Tuesday, May 14, 2013

Gasping For Breath

After being married for a number of years I found my self in the midst of a divorce. I didn't believe in divorce, I didn't want a divorce, but a divorce was eminent. I loved my wife with all that I was as a man.  She was young and beautiful and she enjoyed  many of the things I enjoyed . However, I began noticing a growing discomfort in her. Although we got along well, there was something bothering her deeply. The more I inquired, the more she withdrew. So I decided to just love her.
After being in a relationship for a while, there are things that you begin to notice about your mate.  Not so much good or bad, just little subtle things such as sighs, stares, or tensing up. If you love your mate, it hurts you as it does them.

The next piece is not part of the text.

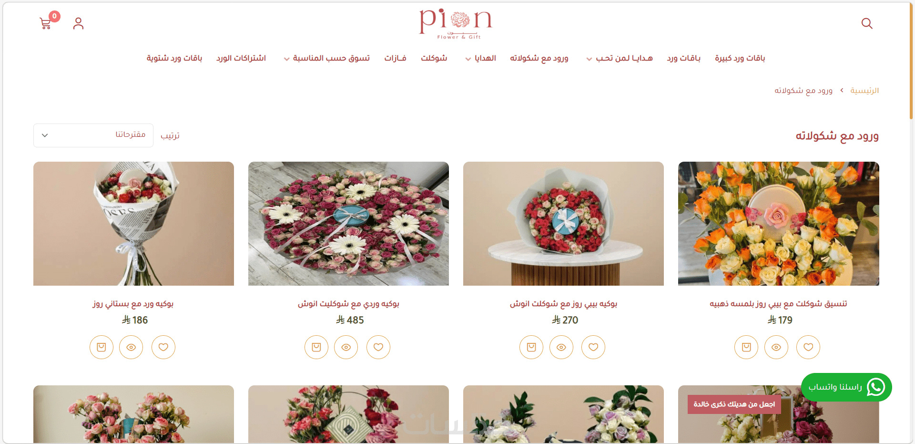Expand the تسوق حسب المناسبة menu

Some mates will become angry and escalate their problem, or some will observe and wait for an open door.
I had to be observant because I knew,  "every open door was not open to me, and every locked door was not locked always.
After a while she told me she wanted a divorce. I felt my breath leave me again, as if someone had cut off my lifeline.  I could not breathe anymore. I was gasping for the breath, for which I knew as love.
All of the time, energy, and effort that we put into our relationship; We have children together; We have one on the way; What happened, I asked for three days? She was very reluctant to tell me. On the fourth day she said she was in counsel with the  pastor of our church. He told her she needed to drop the loser, referring to me. He told her that I was a devil and I could never bring her happiness.
I knew for sure that I was dead. I was like a fish belly up in the water. Surely I could not breathe. Again, I was left gasping for breath.
Have you ever swam before? Have you ever gotten water in your mouth whereas you couldn't breathe?  Have you ever gotten hit in your stomach so hard, whereas it takes your breath away?
Have you ever had an asthma attack whereas you couldn't breathe. These things remind me of how I felt. No I wasn't feeling it physically, but I was feeling it emotionally. Cut off from what I know as breath and life.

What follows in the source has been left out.